ASSIGNMENT → Please give back exactly the line with "Given: Open more options for 凌空の世界 server" and each line after it through the end of the material, leaving out the pictures.

DATA FOR THIS TASK →
____________
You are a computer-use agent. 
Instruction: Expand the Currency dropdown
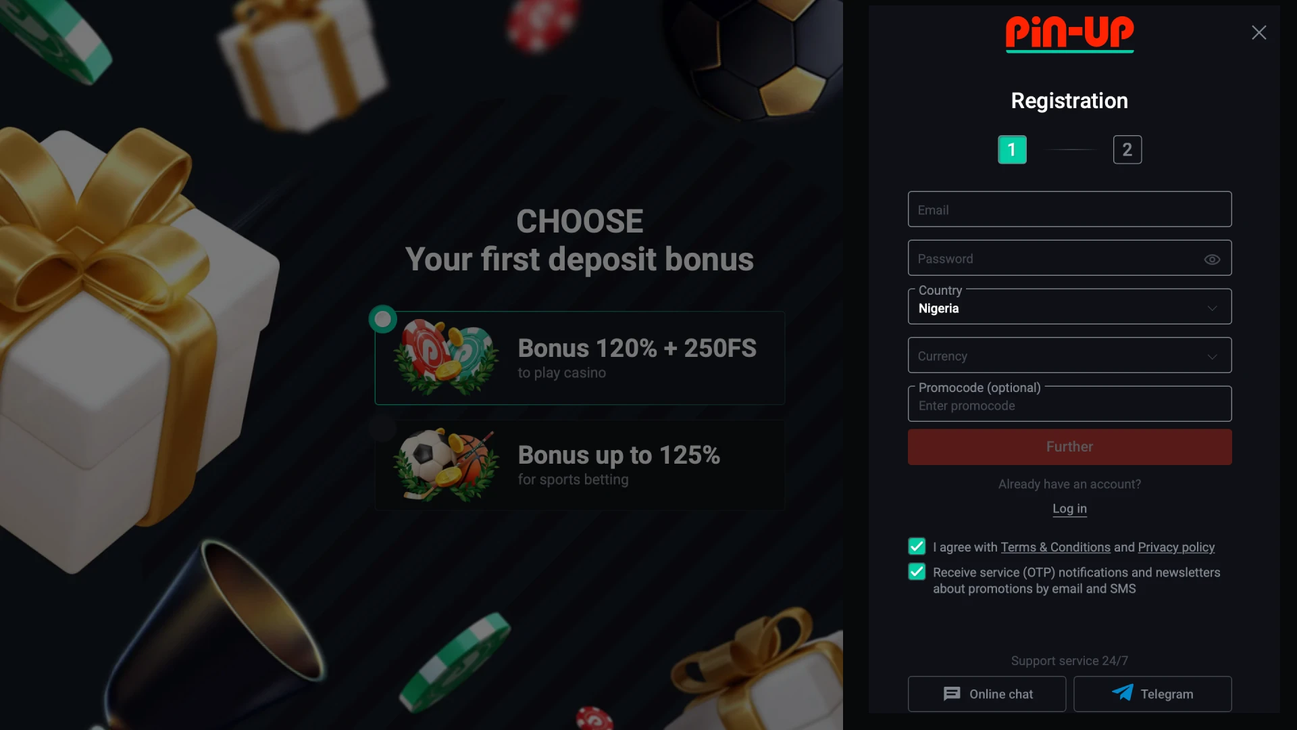(x=1069, y=356)
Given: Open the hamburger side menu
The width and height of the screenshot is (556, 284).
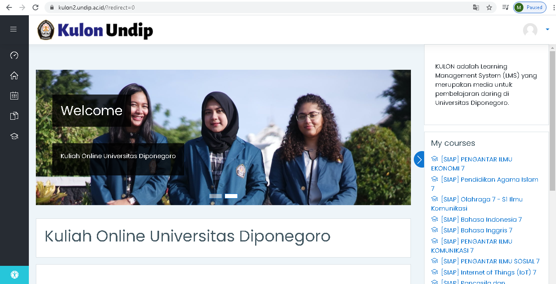Looking at the screenshot, I should [x=14, y=29].
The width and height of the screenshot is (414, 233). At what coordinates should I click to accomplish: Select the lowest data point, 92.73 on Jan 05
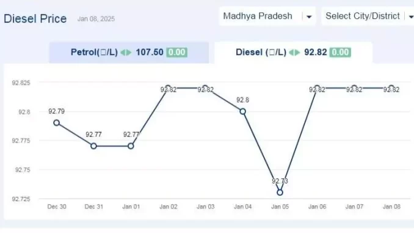coord(280,192)
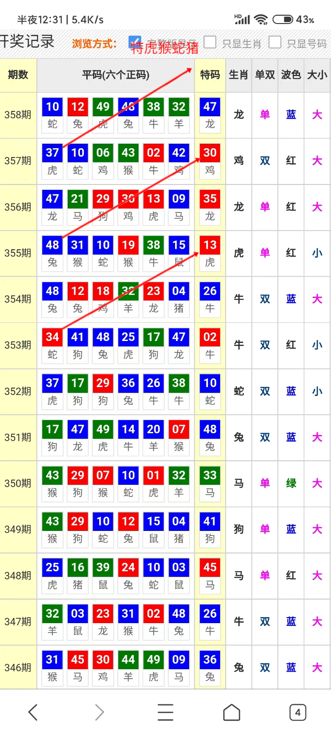Enable the 只显生肖 checkbox
The width and height of the screenshot is (331, 736).
(x=210, y=42)
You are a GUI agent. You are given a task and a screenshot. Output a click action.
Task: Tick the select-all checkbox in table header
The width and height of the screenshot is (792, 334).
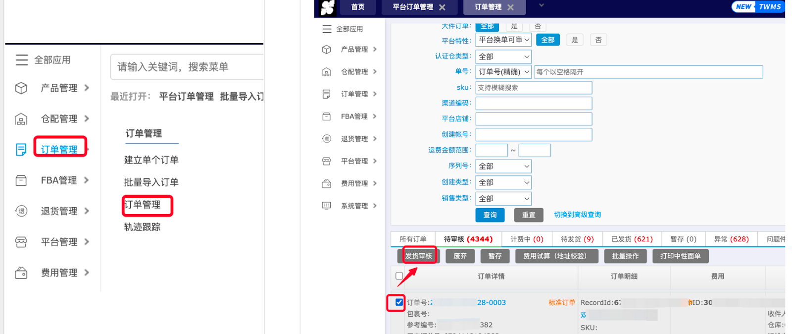[399, 276]
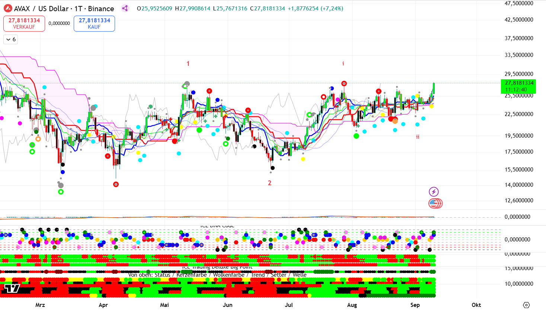
Task: Click the Sep label on the time axis
Action: click(415, 305)
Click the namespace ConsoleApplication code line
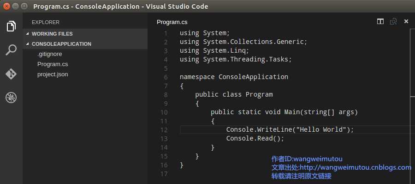415x184 pixels. [234, 77]
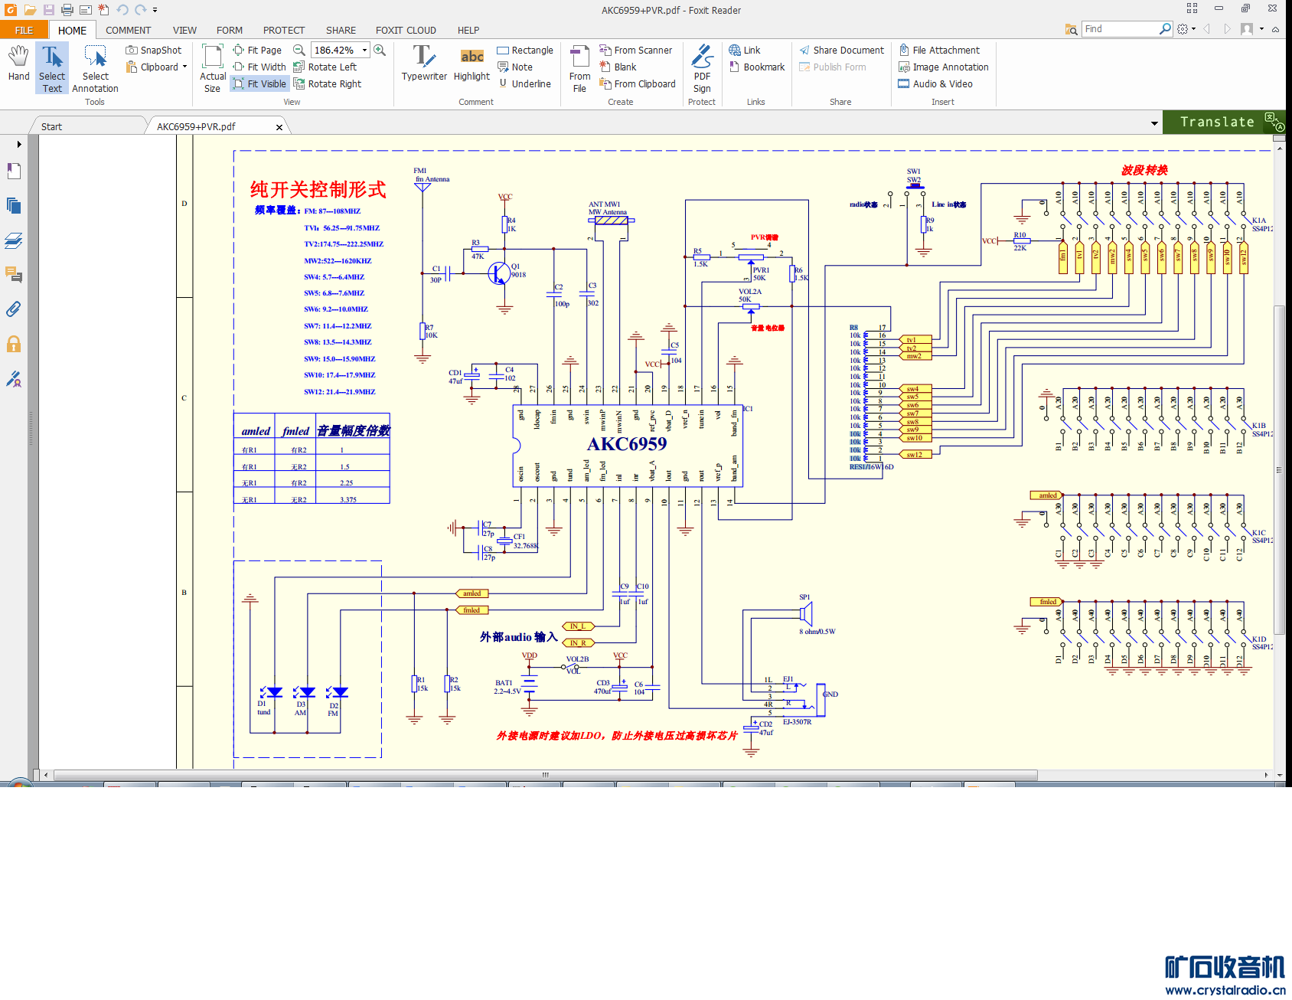The height and width of the screenshot is (1000, 1292).
Task: Toggle the Fit Visible view mode
Action: [x=259, y=83]

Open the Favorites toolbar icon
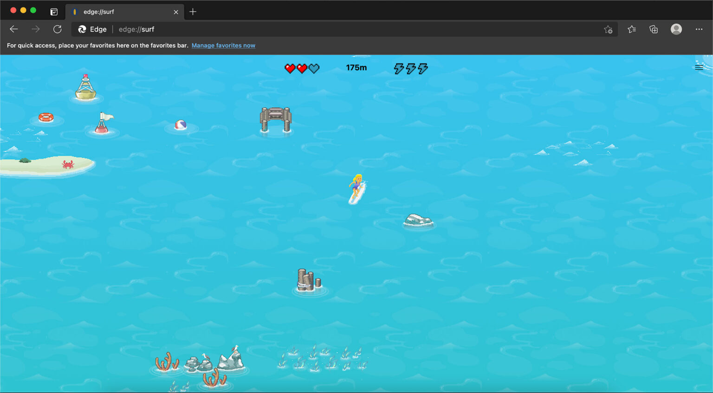pos(631,29)
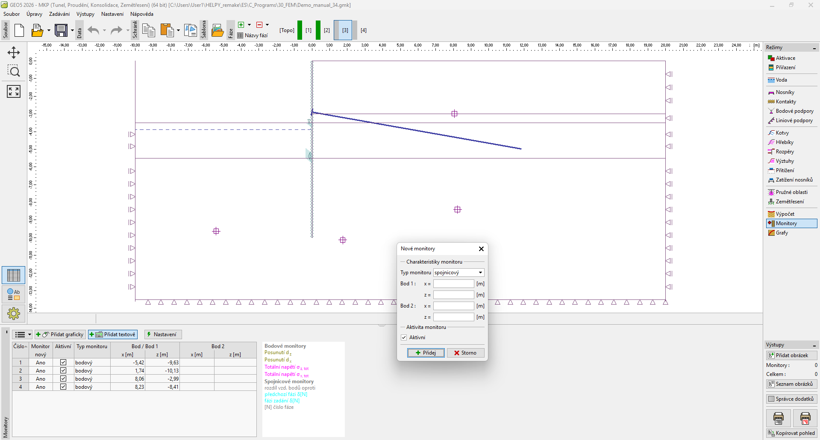Toggle the active checkbox for monitor 3
The height and width of the screenshot is (440, 820).
(x=63, y=378)
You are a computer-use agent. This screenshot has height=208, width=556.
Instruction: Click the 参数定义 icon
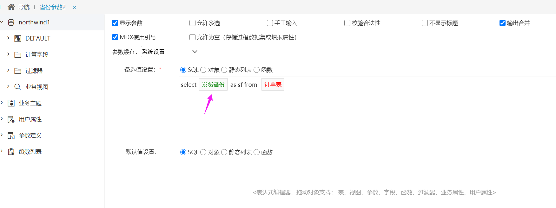(x=11, y=136)

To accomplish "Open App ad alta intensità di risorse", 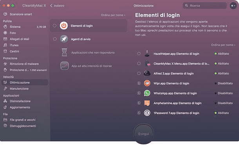I will pos(92,66).
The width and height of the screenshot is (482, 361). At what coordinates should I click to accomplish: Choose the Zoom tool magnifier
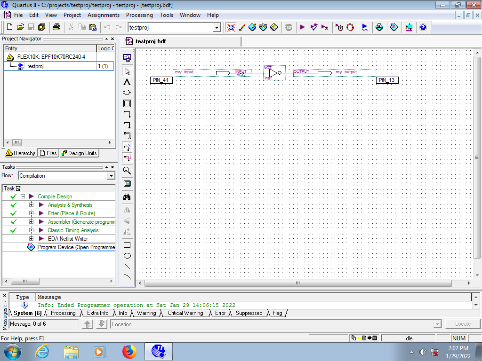(127, 171)
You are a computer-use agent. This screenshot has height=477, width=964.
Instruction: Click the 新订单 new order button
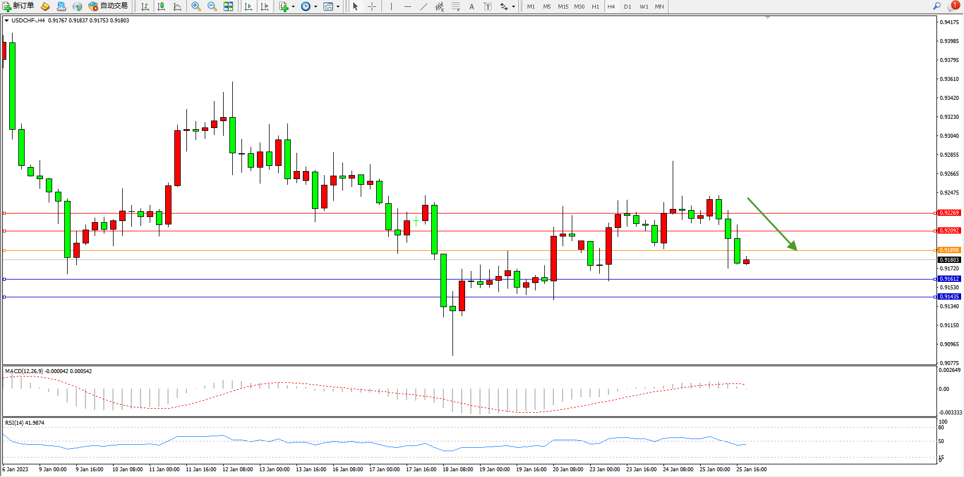point(18,6)
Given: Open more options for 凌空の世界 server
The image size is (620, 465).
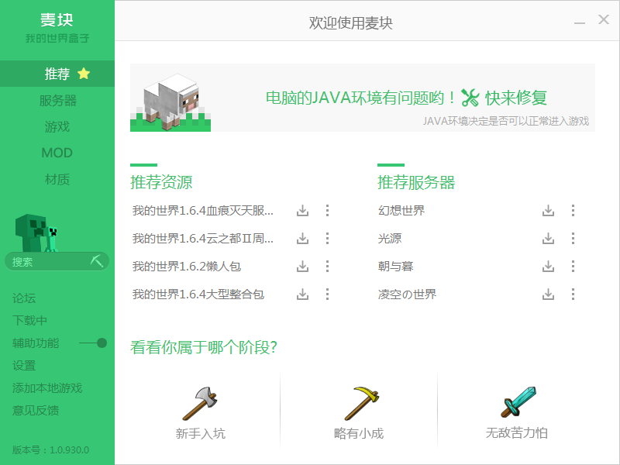Looking at the screenshot, I should pos(572,295).
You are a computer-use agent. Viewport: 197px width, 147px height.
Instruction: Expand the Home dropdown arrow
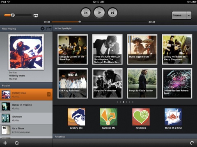[x=189, y=15]
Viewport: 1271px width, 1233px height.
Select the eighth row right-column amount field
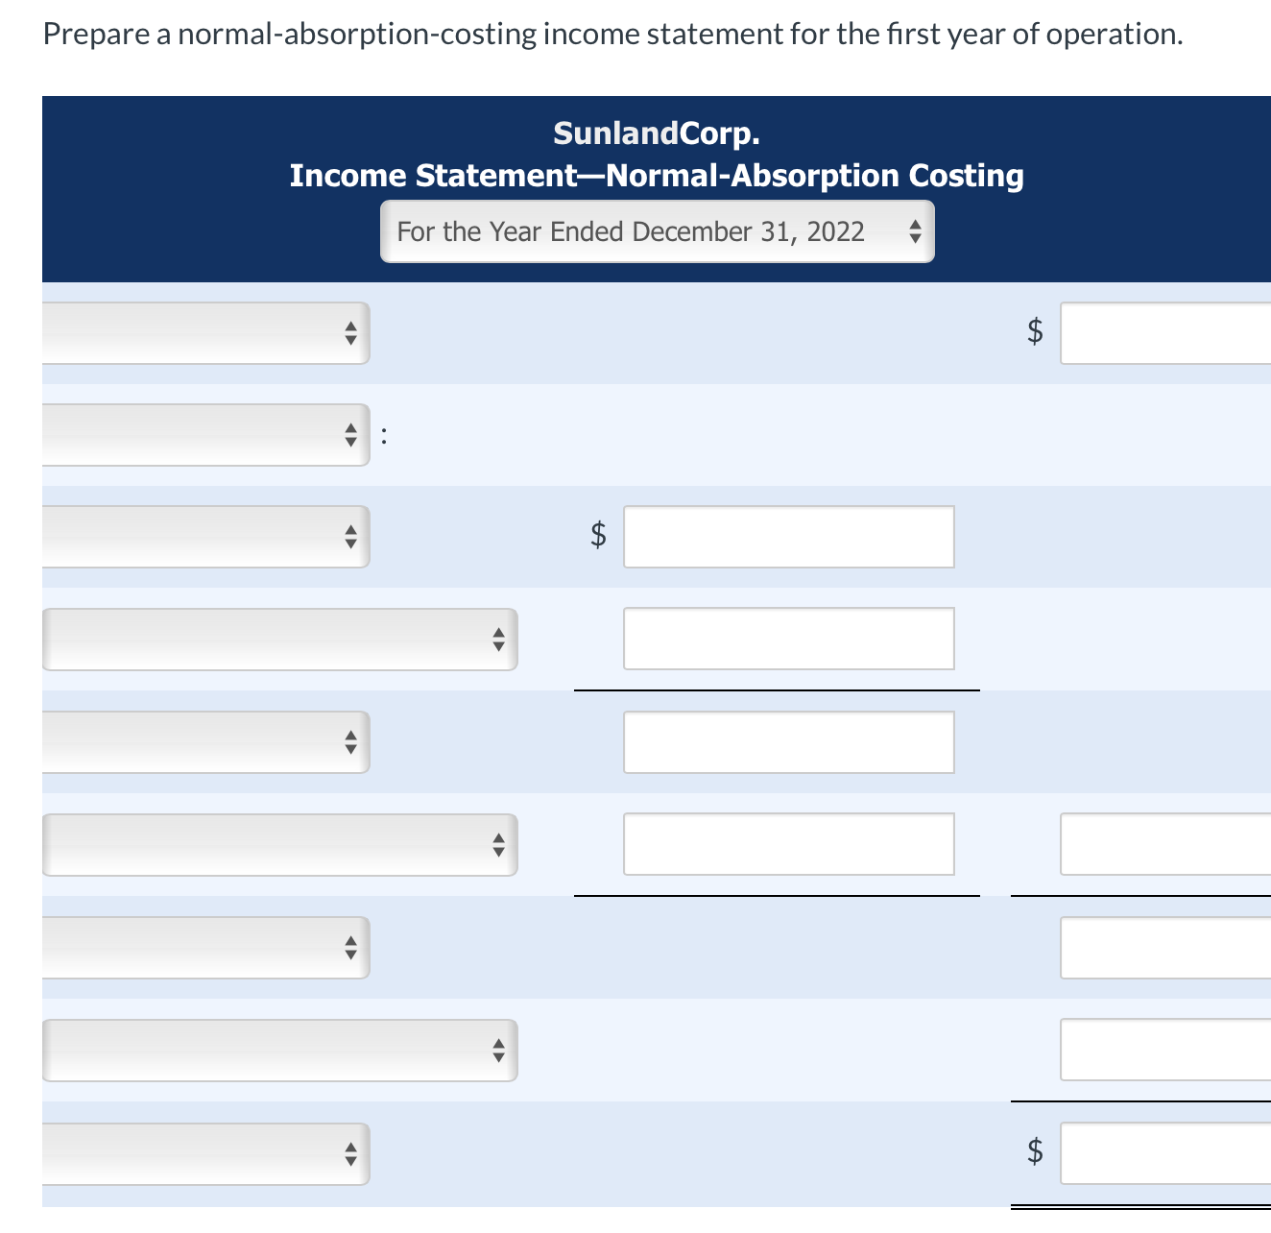[x=1165, y=1050]
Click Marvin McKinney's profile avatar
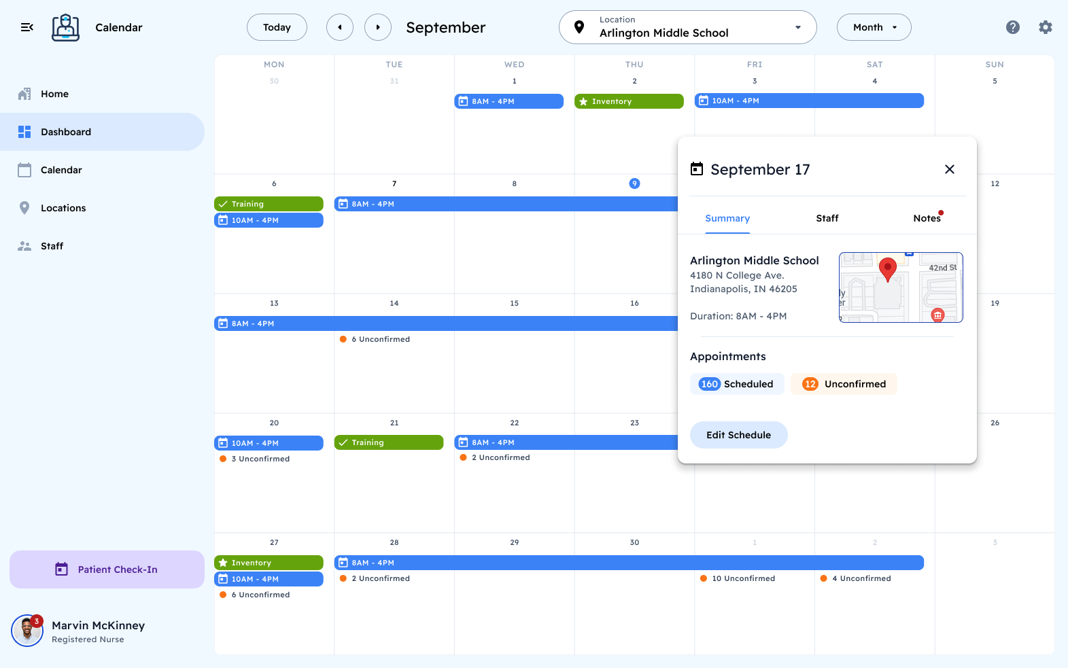 pyautogui.click(x=27, y=631)
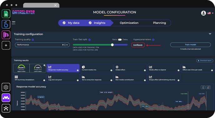Add a new connector with plus icon
This screenshot has height=118, width=215.
(x=6, y=45)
____________
EXERCISE SOLUTION →
Given: Open more options for 凌空の世界 server
The image size is (620, 465).
Looking at the screenshot, I should pos(572,295).
You are a computer-use agent. Viewport: 197px width, 147px height.
Instruction: Expand the Home dropdown arrow
[x=189, y=15]
Viewport: 1271px width, 1233px height.
Select the eighth row right-column amount field
[x=1165, y=1050]
Click Marvin McKinney's profile avatar
 pyautogui.click(x=27, y=631)
Add a new connector with plus icon
This screenshot has height=118, width=215.
(x=6, y=45)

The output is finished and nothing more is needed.